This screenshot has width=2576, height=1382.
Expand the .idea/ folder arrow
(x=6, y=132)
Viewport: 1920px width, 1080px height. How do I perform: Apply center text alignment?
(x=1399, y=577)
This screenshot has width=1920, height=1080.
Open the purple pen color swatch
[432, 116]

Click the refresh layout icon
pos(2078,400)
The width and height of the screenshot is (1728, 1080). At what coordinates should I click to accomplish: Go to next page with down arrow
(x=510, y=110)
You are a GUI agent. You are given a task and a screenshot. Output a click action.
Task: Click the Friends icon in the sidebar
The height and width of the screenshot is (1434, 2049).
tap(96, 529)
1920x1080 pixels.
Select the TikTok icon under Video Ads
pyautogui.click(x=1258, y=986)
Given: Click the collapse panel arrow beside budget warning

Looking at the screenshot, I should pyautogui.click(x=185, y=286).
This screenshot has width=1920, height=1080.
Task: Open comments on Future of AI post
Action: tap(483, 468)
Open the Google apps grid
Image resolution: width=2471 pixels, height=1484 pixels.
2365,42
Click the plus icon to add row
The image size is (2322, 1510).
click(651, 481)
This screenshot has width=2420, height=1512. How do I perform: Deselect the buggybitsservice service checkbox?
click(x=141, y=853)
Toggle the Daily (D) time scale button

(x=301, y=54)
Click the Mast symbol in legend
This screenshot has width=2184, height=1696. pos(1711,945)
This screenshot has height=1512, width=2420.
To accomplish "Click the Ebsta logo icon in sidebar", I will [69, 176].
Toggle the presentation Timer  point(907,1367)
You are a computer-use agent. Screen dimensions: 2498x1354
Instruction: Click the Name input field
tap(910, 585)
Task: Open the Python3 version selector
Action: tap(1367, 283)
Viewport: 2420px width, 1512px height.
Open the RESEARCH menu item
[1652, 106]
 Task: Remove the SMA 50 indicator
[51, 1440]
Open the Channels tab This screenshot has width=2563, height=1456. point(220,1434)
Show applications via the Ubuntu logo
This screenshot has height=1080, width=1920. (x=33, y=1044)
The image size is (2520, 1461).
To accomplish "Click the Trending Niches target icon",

## WHAT THE EXERCISE ASKS
Exact copies of the lines from the one holding "Click the Mast symbol in legend" through the last line above, and only those, make up the answer.

## WRITTEN REPLY
Click the Mast symbol in legend
This screenshot has width=2184, height=1696. pos(1711,945)
This screenshot has height=1512, width=2420.
To accomplish "Click the Ebsta logo icon in sidebar", I will [69, 176].
Toggle the presentation Timer  point(907,1367)
You are a computer-use agent. Screen dimensions: 2498x1354
Instruction: Click the Name input field
tap(910, 585)
Task: Open the Python3 version selector
Action: tap(1367, 283)
Viewport: 2420px width, 1512px height.
Open the RESEARCH menu item
[1652, 106]
 Task: Remove the SMA 50 indicator
[51, 1440]
Open the Channels tab This screenshot has width=2563, height=1456. point(220,1434)
Show applications via the Ubuntu logo
This screenshot has height=1080, width=1920. (x=33, y=1044)
The image size is (2520, 1461).
To accomplish "Click the Trending Niches target icon",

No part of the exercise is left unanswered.